I saw it late last night in my checking account after friends told me they received theirs too. Yes, I’m talking about America’s woefully inadequate $1200 to keep its fragile Kapitalism Uber Alles religion alive. Given how much it costs to live in Austin, it’s a punch in the throat, even for those who remain employed (grocery stores, the bike shop I went to, etc.). I am fortunate and will never forget that so I have contemplated giving some of mine to a person who needs help because they’re self-employed.
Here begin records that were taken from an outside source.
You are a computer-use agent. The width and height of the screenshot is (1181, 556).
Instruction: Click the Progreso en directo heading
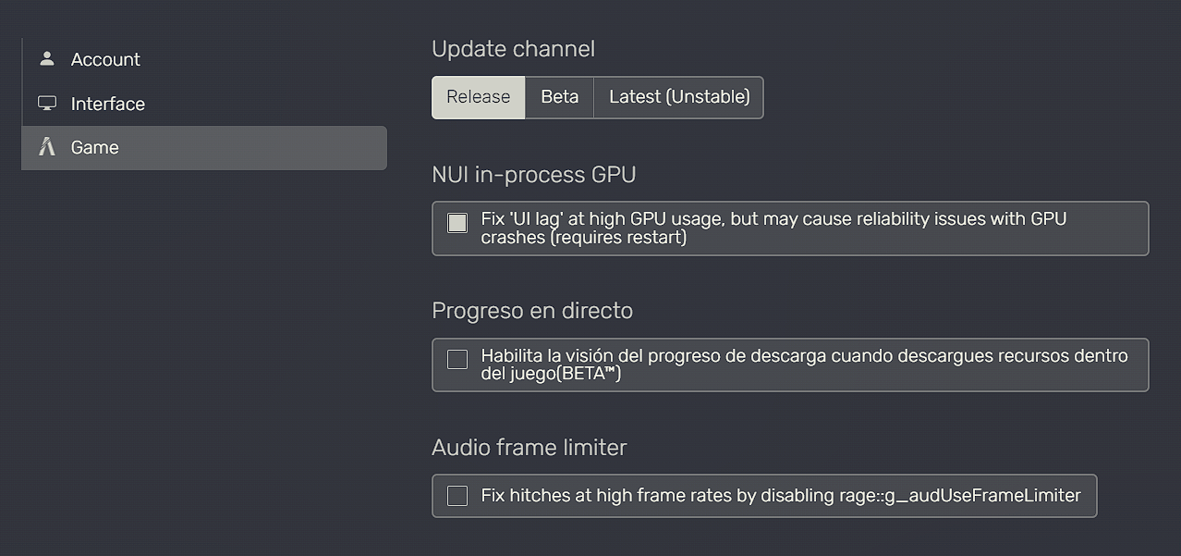tap(532, 310)
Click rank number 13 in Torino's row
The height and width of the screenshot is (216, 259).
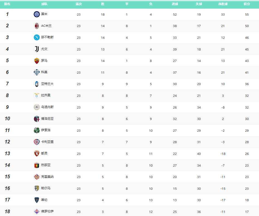(x=7, y=153)
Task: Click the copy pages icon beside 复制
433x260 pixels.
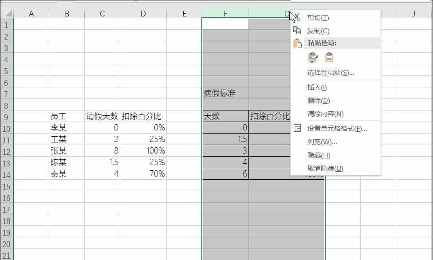Action: tap(296, 31)
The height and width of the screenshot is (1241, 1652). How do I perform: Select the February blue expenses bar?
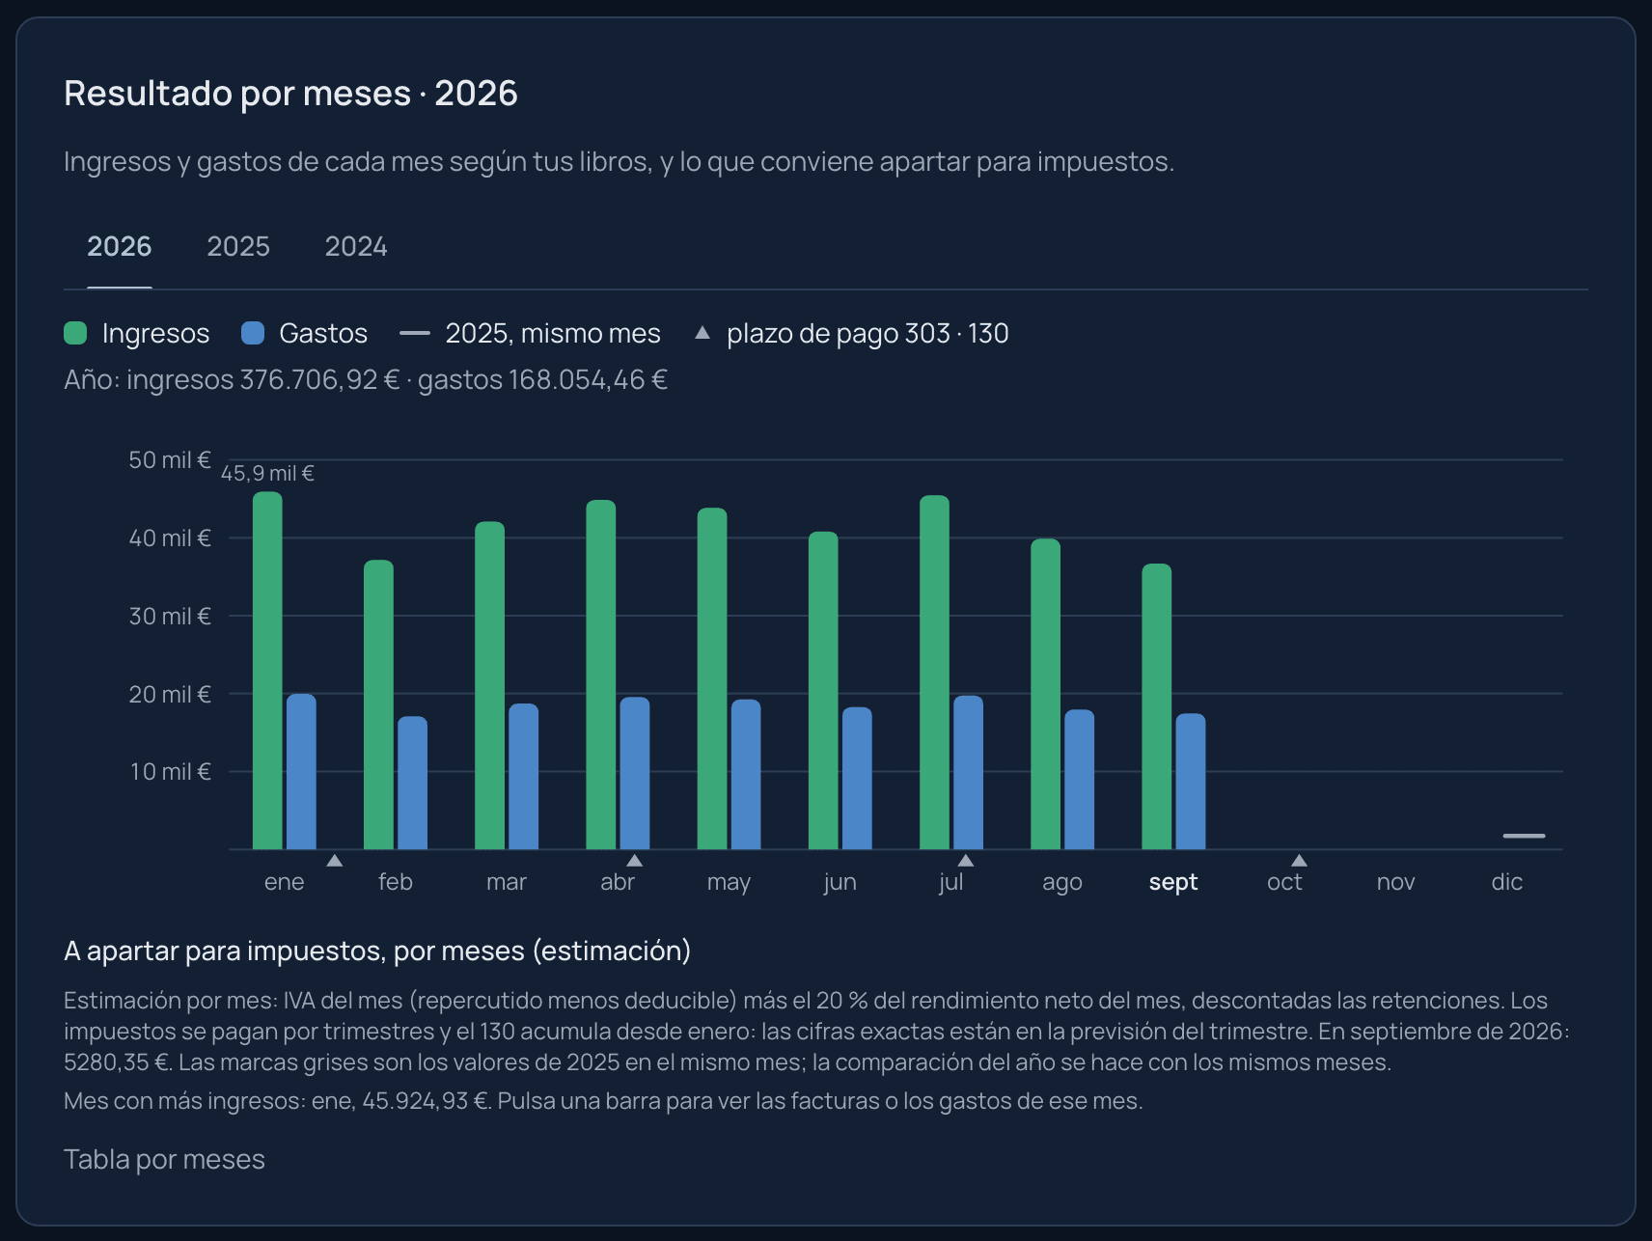[x=412, y=783]
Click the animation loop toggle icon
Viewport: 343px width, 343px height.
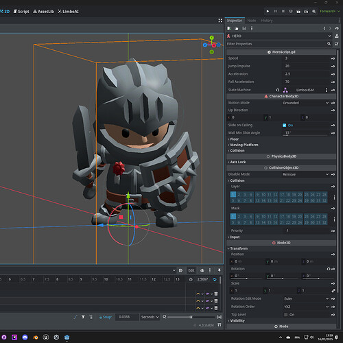tap(215, 279)
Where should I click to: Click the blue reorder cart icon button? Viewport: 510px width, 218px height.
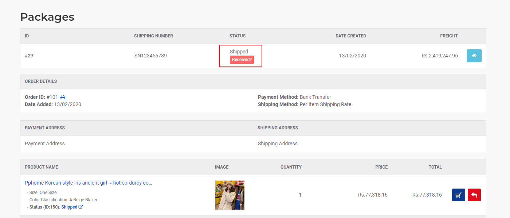pyautogui.click(x=458, y=195)
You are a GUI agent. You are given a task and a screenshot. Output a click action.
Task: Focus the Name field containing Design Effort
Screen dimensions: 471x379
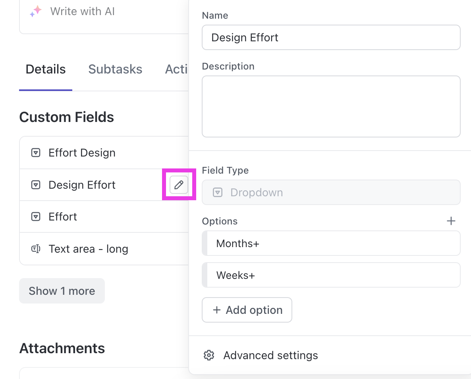point(331,38)
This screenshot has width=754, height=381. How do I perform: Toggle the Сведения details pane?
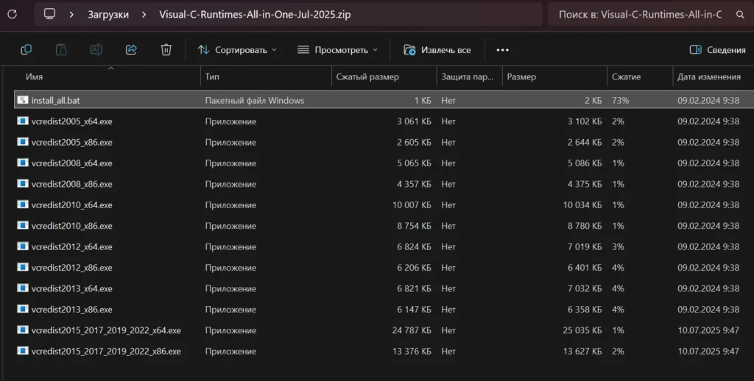pos(717,50)
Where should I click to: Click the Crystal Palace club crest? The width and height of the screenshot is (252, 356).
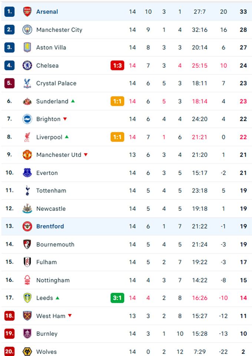pos(27,83)
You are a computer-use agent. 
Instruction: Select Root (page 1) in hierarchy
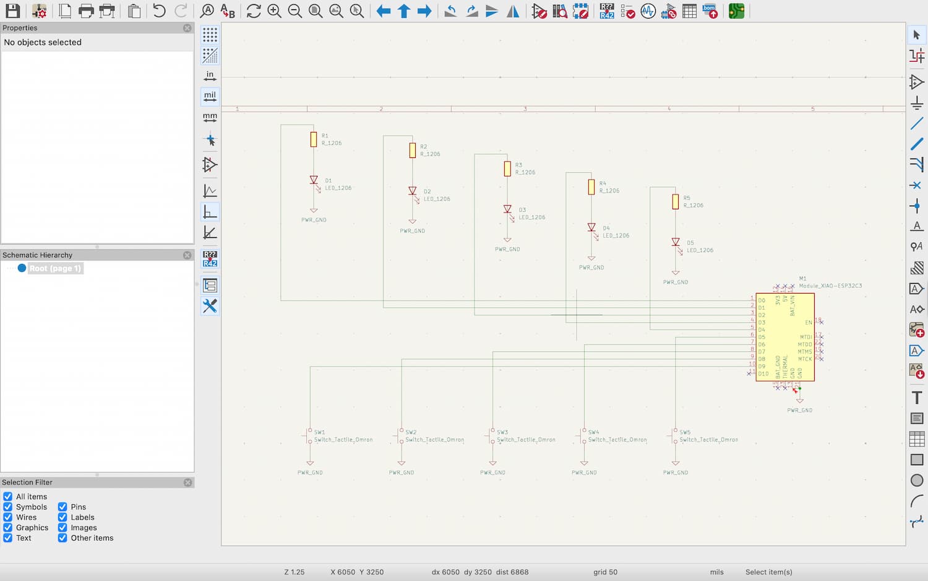point(54,268)
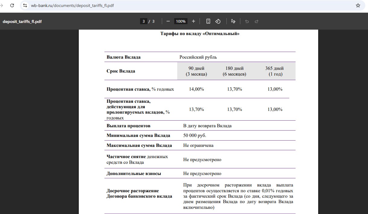
Task: Select the 100% zoom level field
Action: tap(181, 21)
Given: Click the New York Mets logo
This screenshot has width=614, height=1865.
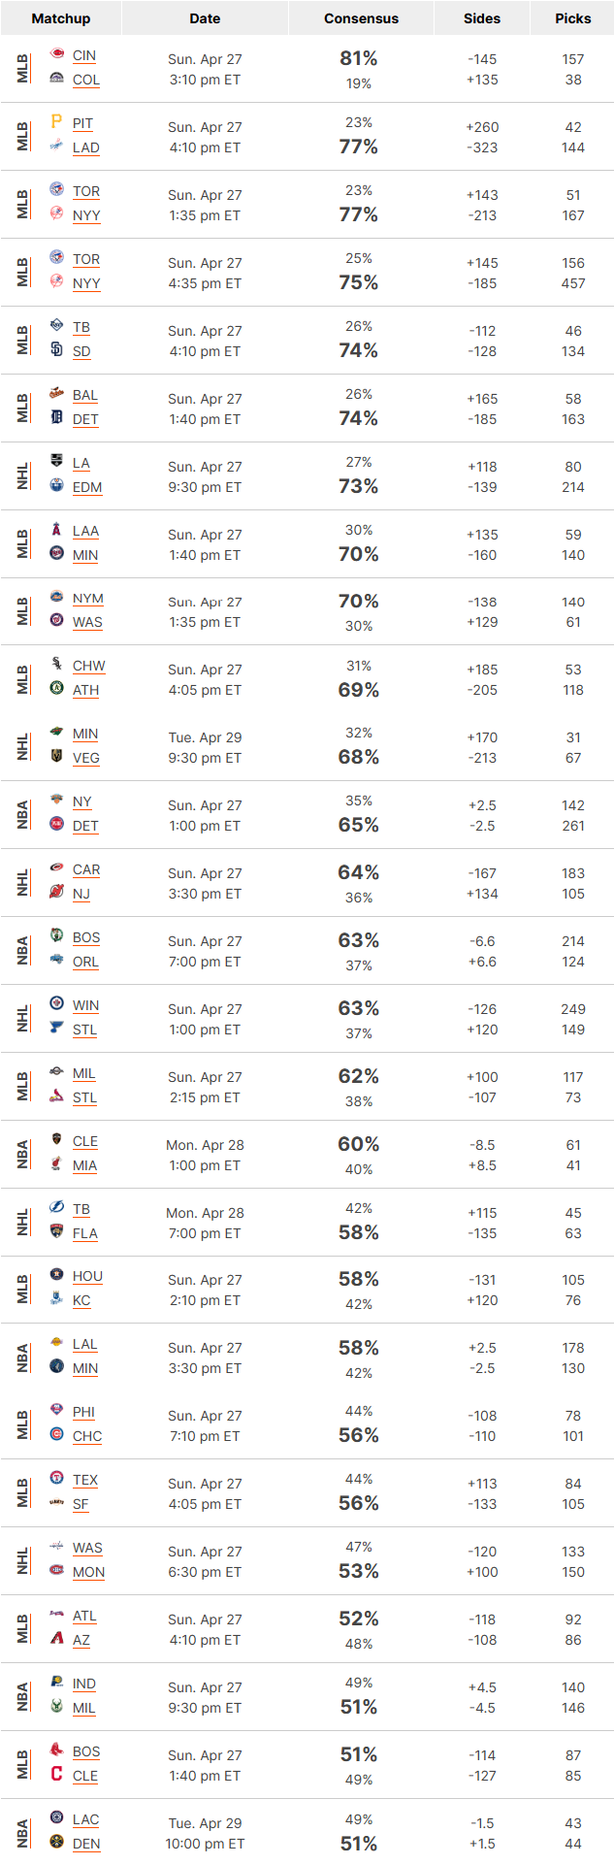Looking at the screenshot, I should coord(56,597).
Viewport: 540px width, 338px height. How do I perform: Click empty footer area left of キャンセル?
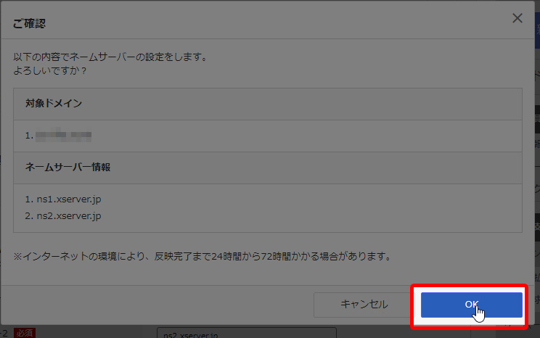(x=157, y=305)
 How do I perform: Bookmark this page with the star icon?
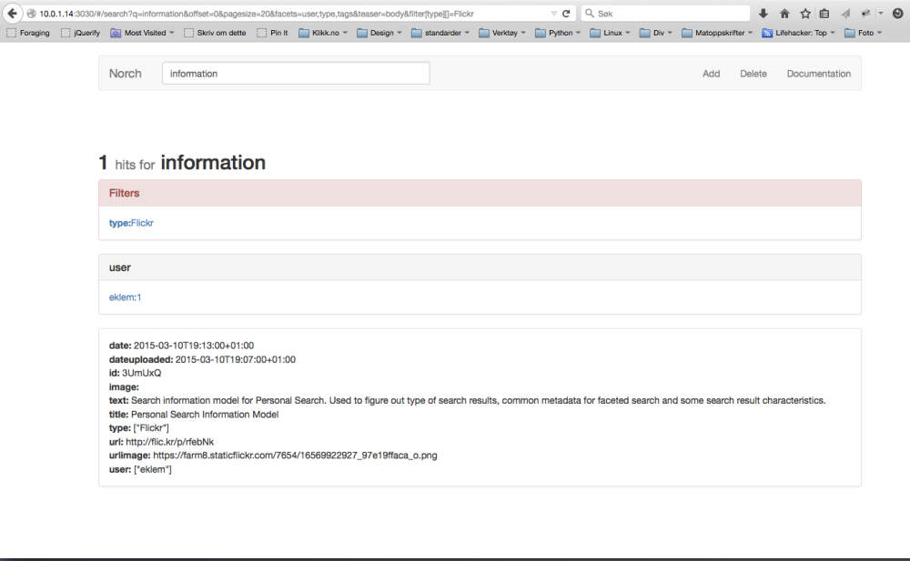805,14
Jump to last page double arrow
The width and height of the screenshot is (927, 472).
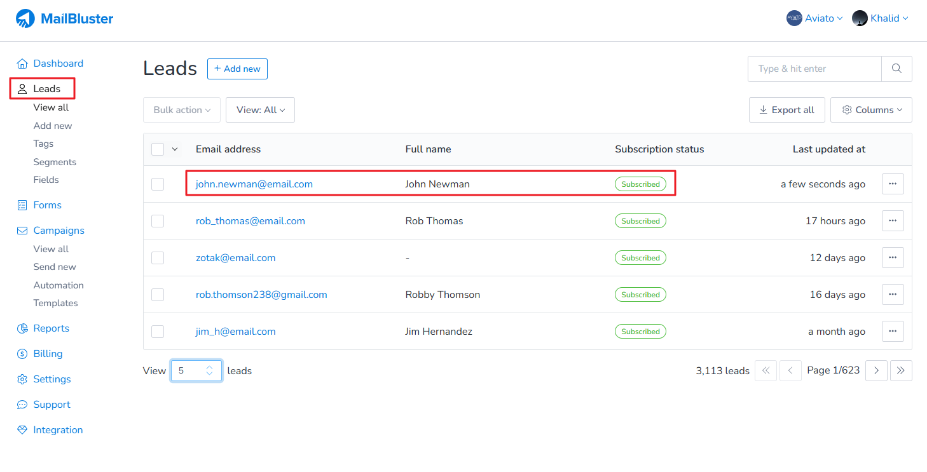pos(901,370)
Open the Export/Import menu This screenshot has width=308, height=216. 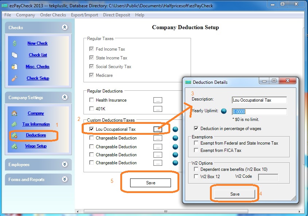click(85, 15)
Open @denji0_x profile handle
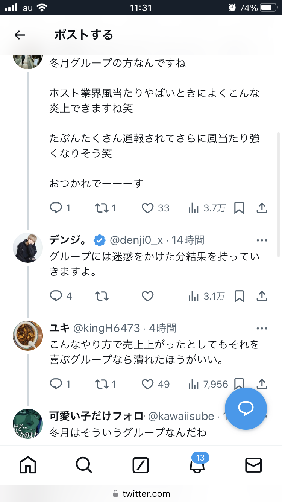 click(136, 240)
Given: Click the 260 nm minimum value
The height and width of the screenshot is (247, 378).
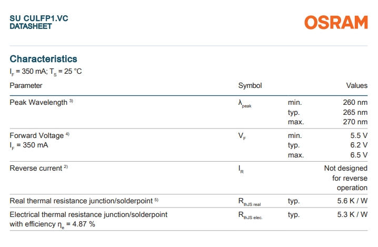Looking at the screenshot, I should tap(355, 103).
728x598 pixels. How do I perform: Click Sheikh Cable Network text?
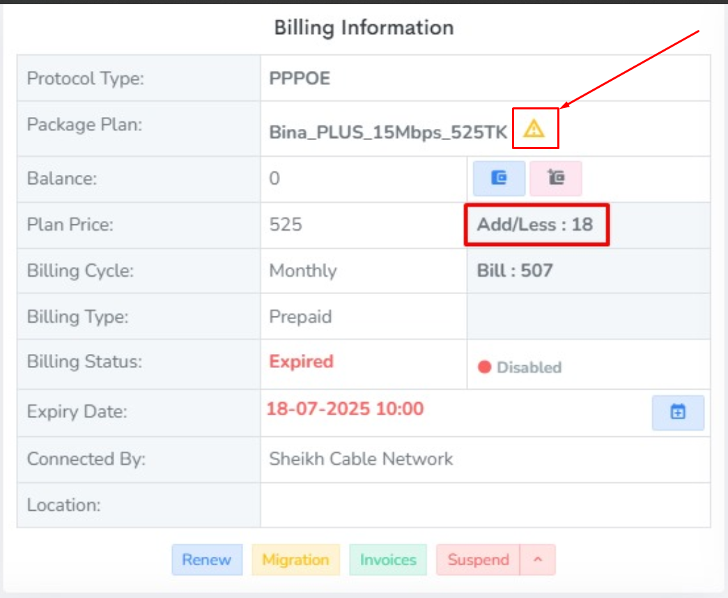(x=361, y=459)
Let’s also hear it for EFT with the IRS/Treasury! Due to his bruised and delicate ego (a GOP standard), people receiving the physical checks have to wait a little longer thanks to Orange Foolius demanding his name on said checks. It’s not a surprise no matter how much he and his toadies deny it. This asshole loves to vandalize everything in sight with his surname like a dog that has to piss on something to prove it’s his. I would’ve loved to be fly on the wall when someone had to speak up, explain to him how he can’t have his signature mass printed on them to give the false impression he gave what Congress chose to do. He will do whatever desperate thing possible to get re-elected. Nevermind how this tactic utterly failed 12 years ago aid the dying Sen. John McPhony campaign.
Meanwhile, I have a refrigerator to plan and buy. What I picked out is so cool, I will probably post a story about it!